Exercise text START

Received 16 October 2025
Accepted for publication 4 February 2026
Published 21 March 2026 Volume 2026:20 571106
DOI https://doi.org/10.2147/OPTH.S571106
Checked for plagiarism Yes
Review by Single anonymous peer review
Peer reviewer comments 2
Editor who approved publication: Dr Yousef Fouad
Tomotaro Tanaka, Yuki Muraoka, Takahiro Kogo, Yuki Hama, Yuki Akiyama, Shin Kadomoto, Masayuki Hata, Sotaro Ooto, Akitaka Tsujikawa
Department of Ophthalmology and Visual Sciences, Kyoto University Graduate School of Medicine, Kyoto, Japan
Correspondence: Yuki Muraoka, Department of Ophthalmology, Kyoto University Graduate School of Medicine, Sakyo-ku, Kyoto, 606-8507, Japan, Tel +011 81 75 751 3248, Fax +011 81 75 752 0933, Email [email protected]
Purpose: To investigate clinical and multimodal imaging characteristics of chorioretinal hemorrhages that undergo yellow-white transformation, focusing on optical coherence tomography (OCT) reflectivity and fundus autofluorescence (FAF).
Patients and Methods: Sixty-five eyes with acute hemorrhage due to polypoidal choroidal vasculopathy (n=30), ruptured retinal arterial macroaneurysm (n=30), or retinal vein occlusion (n=5), which were followed monthly until resolution or transformation at Kyoto University Hospital between 2015 and 2016, were retrospectively reviewed. Lesion depth was classified on OCT as preretinal, subinternal limiting membrane, intraretinal, subretinal, or subretinal pigment epithelium. Reflectivity and FAF intensity were normalized against internal references and compared between red and yellow-white lesions.
Results: Yellow-white transformation occurred most frequently in subretinal hemorrhages (18/47; 38.3%) and never within the neural retina. The mean time to transformation was 30– 40 days. Compared with red lesions, yellow-white lesions showed significantly higher OCT reflectivity (1.15 ± 0.33 vs 0.71 ± 0.29) and higher FAF intensity (1.13 ± 0.46 vs − 0.01 ± 0.24; both P < 0.001).
Conclusion: Yellow-white transformation reflects structural and biochemical remodeling occurring outside the sensory retina, most often in the subretinal compartment. The consistent OCT and FAF signatures likely reflect accumulation of hemoglobin degradation products or phagocyte-derived material, and may assist in distinguishing hemorrhagic remodeling from other clinically white-appearing fundus lesions.

Exercise text END

Exercise prompt: List every category that the abstract on chorioretinal hemorrhages uses to classify lesion depth on OCT. The records have nothing to do with the text.

Source information START

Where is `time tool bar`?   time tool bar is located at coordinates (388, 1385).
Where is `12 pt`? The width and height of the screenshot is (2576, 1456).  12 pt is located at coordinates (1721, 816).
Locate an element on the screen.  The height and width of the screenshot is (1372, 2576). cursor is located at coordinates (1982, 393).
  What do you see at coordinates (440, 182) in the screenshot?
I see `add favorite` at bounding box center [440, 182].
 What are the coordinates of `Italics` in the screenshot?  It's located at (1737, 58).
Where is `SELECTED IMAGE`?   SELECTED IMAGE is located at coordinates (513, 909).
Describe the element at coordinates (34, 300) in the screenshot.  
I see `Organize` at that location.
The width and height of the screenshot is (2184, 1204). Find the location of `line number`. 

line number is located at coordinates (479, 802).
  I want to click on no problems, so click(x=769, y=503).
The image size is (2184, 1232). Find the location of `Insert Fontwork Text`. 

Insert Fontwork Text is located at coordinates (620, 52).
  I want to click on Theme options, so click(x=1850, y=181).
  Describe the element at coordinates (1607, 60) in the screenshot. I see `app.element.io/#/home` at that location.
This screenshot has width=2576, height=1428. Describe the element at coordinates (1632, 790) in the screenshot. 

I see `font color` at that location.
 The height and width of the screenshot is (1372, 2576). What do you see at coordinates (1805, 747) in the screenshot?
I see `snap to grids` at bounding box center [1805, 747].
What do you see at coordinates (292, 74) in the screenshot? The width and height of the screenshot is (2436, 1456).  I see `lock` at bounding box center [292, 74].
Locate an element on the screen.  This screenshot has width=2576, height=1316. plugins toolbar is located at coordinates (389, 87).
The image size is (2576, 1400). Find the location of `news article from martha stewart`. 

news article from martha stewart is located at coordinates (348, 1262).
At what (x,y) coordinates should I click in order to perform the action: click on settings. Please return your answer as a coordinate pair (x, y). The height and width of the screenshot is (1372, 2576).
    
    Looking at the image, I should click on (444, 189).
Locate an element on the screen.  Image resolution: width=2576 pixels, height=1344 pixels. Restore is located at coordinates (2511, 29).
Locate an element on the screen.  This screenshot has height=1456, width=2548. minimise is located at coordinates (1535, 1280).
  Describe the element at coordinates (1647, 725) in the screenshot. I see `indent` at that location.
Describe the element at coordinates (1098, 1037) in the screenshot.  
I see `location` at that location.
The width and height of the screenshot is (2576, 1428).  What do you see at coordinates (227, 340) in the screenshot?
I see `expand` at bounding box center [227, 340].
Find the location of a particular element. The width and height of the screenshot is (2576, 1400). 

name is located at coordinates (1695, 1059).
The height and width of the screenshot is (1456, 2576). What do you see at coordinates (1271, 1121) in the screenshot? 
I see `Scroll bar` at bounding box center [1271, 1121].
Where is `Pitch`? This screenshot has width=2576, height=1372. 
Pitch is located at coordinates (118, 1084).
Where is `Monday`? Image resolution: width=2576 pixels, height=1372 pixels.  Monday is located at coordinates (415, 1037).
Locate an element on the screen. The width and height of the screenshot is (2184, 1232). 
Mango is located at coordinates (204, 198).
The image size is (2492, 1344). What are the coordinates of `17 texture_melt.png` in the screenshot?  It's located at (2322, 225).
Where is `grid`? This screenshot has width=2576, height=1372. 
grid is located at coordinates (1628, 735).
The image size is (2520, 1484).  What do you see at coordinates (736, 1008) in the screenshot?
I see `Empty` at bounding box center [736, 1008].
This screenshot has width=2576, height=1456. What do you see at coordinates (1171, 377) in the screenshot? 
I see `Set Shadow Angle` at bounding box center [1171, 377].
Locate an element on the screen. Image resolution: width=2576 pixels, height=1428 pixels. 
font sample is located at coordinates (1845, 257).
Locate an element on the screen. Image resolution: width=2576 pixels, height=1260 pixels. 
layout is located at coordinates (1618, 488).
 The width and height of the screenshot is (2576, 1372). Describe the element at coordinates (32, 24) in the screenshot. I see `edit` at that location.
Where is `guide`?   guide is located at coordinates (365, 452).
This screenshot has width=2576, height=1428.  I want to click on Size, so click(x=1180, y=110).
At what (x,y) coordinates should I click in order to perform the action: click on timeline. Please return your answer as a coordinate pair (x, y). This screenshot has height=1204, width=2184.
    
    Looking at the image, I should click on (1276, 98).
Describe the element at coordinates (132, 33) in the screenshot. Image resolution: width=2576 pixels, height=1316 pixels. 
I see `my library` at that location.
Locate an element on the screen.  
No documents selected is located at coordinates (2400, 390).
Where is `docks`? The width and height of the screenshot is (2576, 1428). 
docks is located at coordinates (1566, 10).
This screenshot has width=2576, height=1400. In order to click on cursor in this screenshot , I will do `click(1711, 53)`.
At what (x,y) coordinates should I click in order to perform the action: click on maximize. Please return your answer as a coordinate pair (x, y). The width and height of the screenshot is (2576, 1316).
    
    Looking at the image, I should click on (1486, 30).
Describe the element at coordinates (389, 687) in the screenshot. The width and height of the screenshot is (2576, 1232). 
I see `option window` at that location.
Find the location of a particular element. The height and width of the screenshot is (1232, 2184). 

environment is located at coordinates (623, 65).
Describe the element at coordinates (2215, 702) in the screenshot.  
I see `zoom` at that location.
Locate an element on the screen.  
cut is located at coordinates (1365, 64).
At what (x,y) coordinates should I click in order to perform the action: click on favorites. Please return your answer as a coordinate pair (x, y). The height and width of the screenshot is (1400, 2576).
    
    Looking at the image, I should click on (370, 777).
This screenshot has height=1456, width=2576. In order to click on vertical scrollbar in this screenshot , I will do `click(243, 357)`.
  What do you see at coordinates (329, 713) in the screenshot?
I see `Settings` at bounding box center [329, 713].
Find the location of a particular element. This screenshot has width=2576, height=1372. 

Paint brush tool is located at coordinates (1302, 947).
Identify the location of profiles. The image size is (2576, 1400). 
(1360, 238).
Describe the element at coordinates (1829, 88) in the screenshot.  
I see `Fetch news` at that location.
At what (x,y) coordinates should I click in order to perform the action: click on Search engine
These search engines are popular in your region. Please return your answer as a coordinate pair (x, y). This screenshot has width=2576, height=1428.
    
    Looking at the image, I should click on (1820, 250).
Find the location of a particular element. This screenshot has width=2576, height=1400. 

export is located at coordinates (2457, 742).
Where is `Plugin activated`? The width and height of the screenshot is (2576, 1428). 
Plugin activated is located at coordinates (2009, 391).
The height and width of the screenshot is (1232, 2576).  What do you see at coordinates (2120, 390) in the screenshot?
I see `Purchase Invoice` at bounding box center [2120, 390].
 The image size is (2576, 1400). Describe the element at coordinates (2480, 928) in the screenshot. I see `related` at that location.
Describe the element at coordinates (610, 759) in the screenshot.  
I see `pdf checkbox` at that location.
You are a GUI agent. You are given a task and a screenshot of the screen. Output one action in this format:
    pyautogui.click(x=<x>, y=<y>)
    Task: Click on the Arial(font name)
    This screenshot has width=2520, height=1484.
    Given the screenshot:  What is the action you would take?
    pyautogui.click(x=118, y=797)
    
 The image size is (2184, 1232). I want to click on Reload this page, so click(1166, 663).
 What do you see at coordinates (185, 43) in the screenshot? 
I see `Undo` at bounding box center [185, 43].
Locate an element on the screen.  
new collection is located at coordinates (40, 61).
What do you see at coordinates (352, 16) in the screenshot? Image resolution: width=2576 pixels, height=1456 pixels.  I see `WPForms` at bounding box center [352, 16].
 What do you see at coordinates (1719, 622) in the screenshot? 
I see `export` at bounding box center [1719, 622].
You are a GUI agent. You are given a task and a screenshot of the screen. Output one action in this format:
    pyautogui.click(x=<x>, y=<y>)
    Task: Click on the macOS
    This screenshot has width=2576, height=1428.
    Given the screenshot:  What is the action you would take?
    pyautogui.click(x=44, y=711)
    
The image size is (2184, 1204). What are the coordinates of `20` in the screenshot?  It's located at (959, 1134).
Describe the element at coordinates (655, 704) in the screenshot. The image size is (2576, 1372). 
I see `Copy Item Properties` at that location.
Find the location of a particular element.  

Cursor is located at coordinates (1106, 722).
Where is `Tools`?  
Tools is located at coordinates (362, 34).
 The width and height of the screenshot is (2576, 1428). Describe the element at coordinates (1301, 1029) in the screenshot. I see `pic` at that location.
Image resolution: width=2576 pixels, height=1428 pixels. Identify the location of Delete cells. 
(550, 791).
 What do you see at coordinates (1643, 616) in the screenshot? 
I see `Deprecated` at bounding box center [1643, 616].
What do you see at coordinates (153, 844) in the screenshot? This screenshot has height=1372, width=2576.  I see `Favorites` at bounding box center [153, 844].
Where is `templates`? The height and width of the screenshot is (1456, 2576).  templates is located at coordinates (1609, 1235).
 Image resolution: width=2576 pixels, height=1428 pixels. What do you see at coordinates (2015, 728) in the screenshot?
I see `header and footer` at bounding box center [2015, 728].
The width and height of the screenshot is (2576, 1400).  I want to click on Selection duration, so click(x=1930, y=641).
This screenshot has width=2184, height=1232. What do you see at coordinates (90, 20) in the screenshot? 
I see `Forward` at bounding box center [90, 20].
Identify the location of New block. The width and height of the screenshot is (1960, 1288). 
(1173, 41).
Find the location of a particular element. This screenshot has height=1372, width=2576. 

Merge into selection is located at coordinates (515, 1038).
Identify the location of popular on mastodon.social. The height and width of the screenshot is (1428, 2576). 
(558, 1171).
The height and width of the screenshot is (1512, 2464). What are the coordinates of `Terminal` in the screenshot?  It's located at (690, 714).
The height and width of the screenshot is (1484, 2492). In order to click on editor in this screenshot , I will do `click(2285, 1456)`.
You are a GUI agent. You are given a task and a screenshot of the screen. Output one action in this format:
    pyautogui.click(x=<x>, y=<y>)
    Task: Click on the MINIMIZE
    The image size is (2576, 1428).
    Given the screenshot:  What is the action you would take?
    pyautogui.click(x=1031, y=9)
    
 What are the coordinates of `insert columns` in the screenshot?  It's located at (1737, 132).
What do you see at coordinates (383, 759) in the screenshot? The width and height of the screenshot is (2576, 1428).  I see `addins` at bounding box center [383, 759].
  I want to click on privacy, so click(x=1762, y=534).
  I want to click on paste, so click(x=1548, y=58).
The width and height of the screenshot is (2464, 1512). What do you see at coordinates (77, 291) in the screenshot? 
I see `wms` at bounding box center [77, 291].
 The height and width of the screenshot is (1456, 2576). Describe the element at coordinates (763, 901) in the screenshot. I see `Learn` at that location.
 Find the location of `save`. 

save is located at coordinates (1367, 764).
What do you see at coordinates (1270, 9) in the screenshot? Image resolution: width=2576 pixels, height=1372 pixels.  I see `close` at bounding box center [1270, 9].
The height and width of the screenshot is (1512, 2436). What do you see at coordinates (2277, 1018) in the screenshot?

Source information END

Answer to this exercise: Preretinal, subinternal limiting membrane, intraretinal, subretinal, and subretinal pigment epithelium.